My office generally has 3 interns a semester and, usually, they’re very willing to help in any way they can, regardless of whether or not the project is exciting. That’s not to say there haven’t been times when I regaled my friends with stories of outrageous intern behavior—the intern who would sit at his desk in his wife-beater instead of his suit, the interns who were caught smoking pot during lunch and subsequently dismissed, and the intern who would put his head on his desk after lunch to take a 30-minute nap every day—but those types of interns tend to be the exceptions, not the rule. Our 2009 summer interns are memorable in a different way. Last Thursday was a busy day, as big projects must be completed by June 26th or wait until after the July 4th holiday. There are several projects, one of which is mine, that have been fast-tracked to be finished before the break, and I found out about this last Thursday. Last Thursday also happened to be the annual staff appreciation ice cream social for the three office buildings where I work. So, while others went out to get bowls full of ice cream on a ridiculously hot day, several of us were stuck at our desks in the bull pen. Our amazing interns, though, brought ice cream back to the office for those of us who were missing the social, and they brought back enough for us to have flavor options! That, combined with the significant progress I made on my work project, left me feeling like Thursday was an auspicious day.

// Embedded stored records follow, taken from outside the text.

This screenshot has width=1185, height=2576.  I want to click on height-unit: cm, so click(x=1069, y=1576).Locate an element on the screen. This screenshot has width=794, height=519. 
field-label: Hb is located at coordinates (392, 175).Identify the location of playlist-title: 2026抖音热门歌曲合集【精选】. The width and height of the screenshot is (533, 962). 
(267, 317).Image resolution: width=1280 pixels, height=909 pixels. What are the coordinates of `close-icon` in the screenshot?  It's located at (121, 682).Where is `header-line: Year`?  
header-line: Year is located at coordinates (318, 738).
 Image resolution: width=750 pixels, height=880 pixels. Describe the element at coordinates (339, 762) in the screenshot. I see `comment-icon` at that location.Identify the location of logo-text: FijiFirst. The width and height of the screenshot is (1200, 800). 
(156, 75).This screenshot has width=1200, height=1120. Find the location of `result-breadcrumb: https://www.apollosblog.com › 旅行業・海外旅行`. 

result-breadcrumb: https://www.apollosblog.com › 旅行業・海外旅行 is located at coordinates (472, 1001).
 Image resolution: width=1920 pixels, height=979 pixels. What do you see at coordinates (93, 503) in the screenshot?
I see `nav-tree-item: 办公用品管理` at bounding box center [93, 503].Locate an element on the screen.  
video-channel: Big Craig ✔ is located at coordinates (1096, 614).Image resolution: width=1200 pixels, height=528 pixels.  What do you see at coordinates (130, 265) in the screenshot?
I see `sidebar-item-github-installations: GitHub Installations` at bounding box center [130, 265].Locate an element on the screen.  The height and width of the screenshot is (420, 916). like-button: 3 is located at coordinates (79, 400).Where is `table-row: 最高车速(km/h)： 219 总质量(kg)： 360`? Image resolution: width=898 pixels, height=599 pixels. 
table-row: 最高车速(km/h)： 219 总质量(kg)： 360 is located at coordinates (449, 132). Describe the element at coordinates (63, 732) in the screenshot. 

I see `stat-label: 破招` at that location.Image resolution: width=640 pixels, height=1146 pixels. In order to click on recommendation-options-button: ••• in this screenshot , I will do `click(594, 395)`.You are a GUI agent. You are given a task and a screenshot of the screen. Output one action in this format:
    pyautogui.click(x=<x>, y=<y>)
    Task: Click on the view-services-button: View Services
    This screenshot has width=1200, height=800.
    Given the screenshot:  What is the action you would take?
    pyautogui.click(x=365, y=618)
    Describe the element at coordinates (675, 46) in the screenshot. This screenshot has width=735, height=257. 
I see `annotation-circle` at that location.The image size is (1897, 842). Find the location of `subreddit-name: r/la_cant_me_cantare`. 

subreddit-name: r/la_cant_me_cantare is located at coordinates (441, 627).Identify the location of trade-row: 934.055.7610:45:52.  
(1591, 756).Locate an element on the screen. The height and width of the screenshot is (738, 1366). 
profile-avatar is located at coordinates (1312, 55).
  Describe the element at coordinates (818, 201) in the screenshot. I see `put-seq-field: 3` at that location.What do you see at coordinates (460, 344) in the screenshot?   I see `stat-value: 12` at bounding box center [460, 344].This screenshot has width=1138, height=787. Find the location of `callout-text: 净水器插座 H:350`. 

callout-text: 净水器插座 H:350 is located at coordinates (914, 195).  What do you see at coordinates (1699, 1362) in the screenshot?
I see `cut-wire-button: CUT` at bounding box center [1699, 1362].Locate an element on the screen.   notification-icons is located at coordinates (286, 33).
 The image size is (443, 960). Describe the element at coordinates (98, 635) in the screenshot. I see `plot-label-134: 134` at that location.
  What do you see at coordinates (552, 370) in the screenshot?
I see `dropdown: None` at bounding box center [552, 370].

Since I was so lucky, I thought it was the perfect day to try the 2006 Clos Du Bois Calcaire Chardonnay (winery, snooth) from the Russian River Valley. Generally, I’m not a Clos Du Bois fan, even though I feel like I should like the wine, but this wine was given to me by a friend so, I was hoping that the luck from the rest of my day would continue into the evening. Plus, with The Wine Spectator describing the wine as “elegant, refined and focused,” I thought this might be the wine to change my mind about Clos Du Bois.
The 2006 Clos Du Bois Calcaire is 100% Chardonnay grapes and was aged in French oak. The French oak made the wine lighter and less complex than the oaky 2005 Robert Mondavi Chardonnay, but gave it more body than the unoaked 2007 Domaine Nathalie & Gilles Fèvre Chablis. The wine was a medium yellow with slow forming legs. On the nose, I initially found green apple, lemon, ginger, and a light toasty-oakiness. The more the wine breathed, though, the more it developed boozy aromas that overpowered the fruit scents. In the mouth, I found green apple, lime, and ginger, which had perfumey undertones that became more pronounced and overpowering as the wine breathed.
Is this worth a glass after work? This is a hard question to answer because on Night 1 the wine was just “eh”, but by Night 2, it was almost undrinkable. Some Internet searching shows the average price to be around $24. At that price, it’s not worth dirtying a perfectly clean wine glass. When drinking the wine on its own didn’t work, I tried to pair it with pan-seared shrimp in chipotle sauce from Cooking for Two: 2009, The Year’s Best Recipes Cut Down to Size. Unfortunately, that didn’t make the wine any better. The best I can say for the 2006 Clos Du Bois Calcaire is that it tasted more like drinking a watered down Bourbon than it did like drinking a Chardonnay, but that was just not working for me.